Manifesto: The Mad Farmer Liberation Front ~ Wendell Berry, 1973
Love the quick profit, the annual raise, vacation with pay. Want more of everything ready-made. Be afraid to know your neighbors and to die. And you will have a window in your head. Not even your future will be a mystery any more. Your mind will be punched in a card and shut away in a little drawer.
When they want you to buy something they will call you. When they want you to die for profit they will let you know.
So, friends, every day do something that won’t compute. Love the Lord. Love the world. Work for nothing. Take all that you have and be poor. Love someone who does not deserve it.
Denounce the government and embrace the flag. Hope to live in that free republic for which it stands.
Give your approval to all you cannot understand. Praise ignorance, for what man has not encountered he has not destroyed.
Ask the questions that have no answers. Invest in the millennium. Plant sequoias. Say that your main crop is the forest that you did not plant, that you will not live to harvest. Say that the leaves are harvested when they have rotted into the mold.
Call that profit. Prophesy such returns. Put your faith in the two inches of humus that will build under the trees every thousand years. Listen to carrion – put your ear close, and hear the faint chattering of the songs that are to come.
Expect the end of the world. Laugh. Laughter is immeasurable. Be joyful though you have considered all the facts. So long as women do not go cheap for power, please women more than men. Ask yourself: Will this satisfy a woman satisfied to bear a child? Will this disturb the sleep of a woman near to giving birth?
Go with your love to the fields. Lie down in the shade. Rest your head in her lap. Swear allegiance to what is nighest your thoughts. As soon as the generals and the politicos can predict the motions of your mind, lose it. Leave it as a sign to mark the false trail, the way you didn’t go. Be like the fox who makes more tracks than necessary, some in the wrong direction.
Practice resurrection.
I’ve noticed over the years that a certain kind of person uses Wendell Berry poems. I’m not sure I’m that kind of person, but here’s a piece that combines personal morality, Christian imagery, anarchy, and concern for the earth.

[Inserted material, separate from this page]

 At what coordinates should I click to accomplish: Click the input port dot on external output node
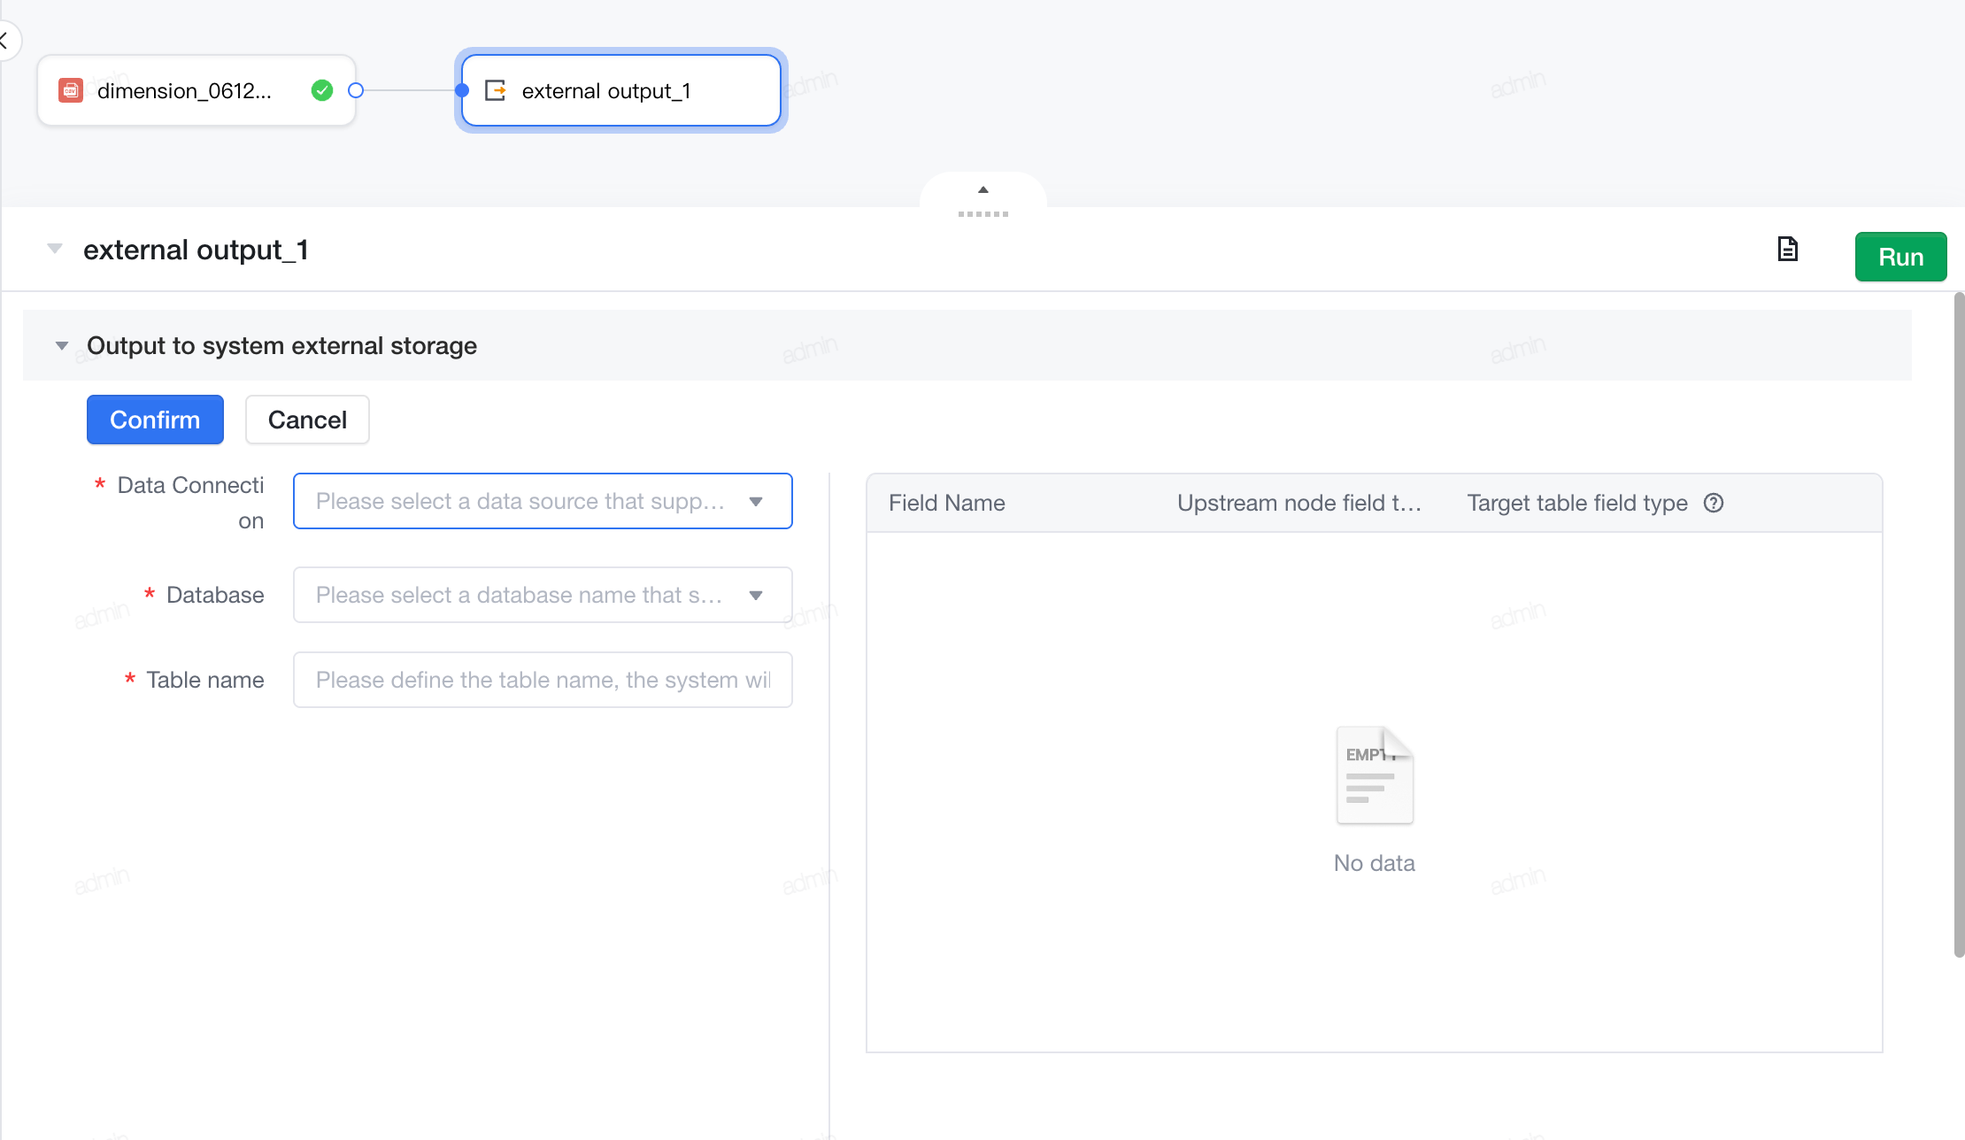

His Manifesto is nearly fifty years old, but it’s still useful, despite some archaic language. In the first stanza, Berry lays out the problem of consumer capitalism. Obviously, the environmental degradation that comes along with rampant consumerism isn’t addressed there. Fifty years on, it’s clear that our species must find new means of production— food, energy, goods— and new modes of distributing them. It’s not outside our means, to be sure. What we seem to lack is the collective will to change things.
Well, collective will and systems of power that would allow sweeping changes. The world as it is concentrates power in the hands of a few. Listening to those few, one gets the impression that they, too, are trapped on this behemoth ship, unable to turn quickly.
Then Russia invaded Ukraine, violating the “Golden Arches Theory of Conflict Prevention,” which is basically a theory of economics that says countries interconnected by large multi-national corporations (like McDonald’s, Starbucks, Dell) would never go to war. Huge multi-national corporations left Russia within two weeks, leaving profits and Russian workers behind.
It’s possible to shift our focus. When Covid 19 swept the planet, and people decided their neighbors were important. The planet saw a dip in carbon emissions because there were simply fewer cars on the road. New modes of working from home and working fewer days a week caught on for a while. People planted gardens and tried to adjust to a “new normal” that could have been beneficial to human communities and to the planet.
Of course, it was far from a perfect time. We were watching people die (and we still are). We didn’t know what would happen next. But the fact that so many people started thinking about how to live even just a little bit differently was encouraging.
The Manifesto asks readers to not cooperate with the structures that commodify human beings and reduce them to consuming machines. It asks us to push back in noncooperation. “Every day do something that won’t compute.” It asks us to think toward the deep future by cultivating Sequoias and humus.
The poem reminds me a little of Ecclesiastes, where the unnamed preacher finally advises the reader to simply enjoy life while it is lived. Berry calls that practicing resurrection. Resurrection doesn’t simply live toward itself, but toward the future. resurrection behaves not in the modes of the current world, but in the nonexistent “world to come”, something which may or may not happen. resurrection takes its values from another space and holds up the very things, places, and people our current structure cannot afford to value.
This summer, practice resurrection in big ways and in small ways. Learn again to “do something every day that can’t compute.” Plant a garden. Bother a politician. Befriend a neighbor. Drive less. Buy fewer consumables, and buy used if you can. Shop at the farmers market.